▶ Exercise goal: Please find all lines in the data that hold the string "agent" and copy them.

▶ Information supplied:
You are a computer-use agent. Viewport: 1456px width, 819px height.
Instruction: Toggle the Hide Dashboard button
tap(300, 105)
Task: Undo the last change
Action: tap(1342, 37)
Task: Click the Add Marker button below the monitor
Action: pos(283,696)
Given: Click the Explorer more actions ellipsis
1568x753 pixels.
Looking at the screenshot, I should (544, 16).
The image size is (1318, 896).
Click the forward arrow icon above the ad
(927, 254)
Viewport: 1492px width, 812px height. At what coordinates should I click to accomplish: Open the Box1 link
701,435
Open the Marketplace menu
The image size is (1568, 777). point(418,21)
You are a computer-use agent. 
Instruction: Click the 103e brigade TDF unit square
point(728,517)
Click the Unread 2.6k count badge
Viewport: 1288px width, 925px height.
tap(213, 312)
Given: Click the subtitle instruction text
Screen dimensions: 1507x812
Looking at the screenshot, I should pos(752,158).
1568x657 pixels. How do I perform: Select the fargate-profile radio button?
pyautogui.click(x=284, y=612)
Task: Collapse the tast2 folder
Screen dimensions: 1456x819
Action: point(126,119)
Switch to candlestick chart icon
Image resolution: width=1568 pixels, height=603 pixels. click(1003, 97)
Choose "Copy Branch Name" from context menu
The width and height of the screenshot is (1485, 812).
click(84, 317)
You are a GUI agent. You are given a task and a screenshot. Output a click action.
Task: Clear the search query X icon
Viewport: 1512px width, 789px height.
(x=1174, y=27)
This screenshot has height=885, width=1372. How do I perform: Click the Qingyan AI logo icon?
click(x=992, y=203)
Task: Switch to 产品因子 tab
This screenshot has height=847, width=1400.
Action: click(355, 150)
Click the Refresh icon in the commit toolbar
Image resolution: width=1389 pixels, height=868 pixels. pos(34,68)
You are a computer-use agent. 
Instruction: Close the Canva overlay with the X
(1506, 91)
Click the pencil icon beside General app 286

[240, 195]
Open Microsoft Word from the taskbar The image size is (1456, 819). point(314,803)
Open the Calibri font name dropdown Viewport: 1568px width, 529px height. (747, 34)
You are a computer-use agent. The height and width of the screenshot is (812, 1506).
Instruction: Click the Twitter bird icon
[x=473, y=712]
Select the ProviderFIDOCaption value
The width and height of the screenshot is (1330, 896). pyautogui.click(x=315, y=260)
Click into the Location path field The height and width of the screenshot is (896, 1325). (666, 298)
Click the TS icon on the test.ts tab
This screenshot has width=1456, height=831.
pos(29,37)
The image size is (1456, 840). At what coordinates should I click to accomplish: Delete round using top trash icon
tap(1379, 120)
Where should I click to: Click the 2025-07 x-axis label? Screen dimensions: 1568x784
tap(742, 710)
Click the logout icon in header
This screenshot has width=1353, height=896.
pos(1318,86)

▶ Answer:
You are a computer-use agent. Viewport: 1456px width, 819px height.
You are a computer-use agent. 
You are a GUI agent. You are given a task and a screenshot. Output a click action.
You are a computer-use agent. 
You are a computer-use agent. The height and width of the screenshot is (812, 1506).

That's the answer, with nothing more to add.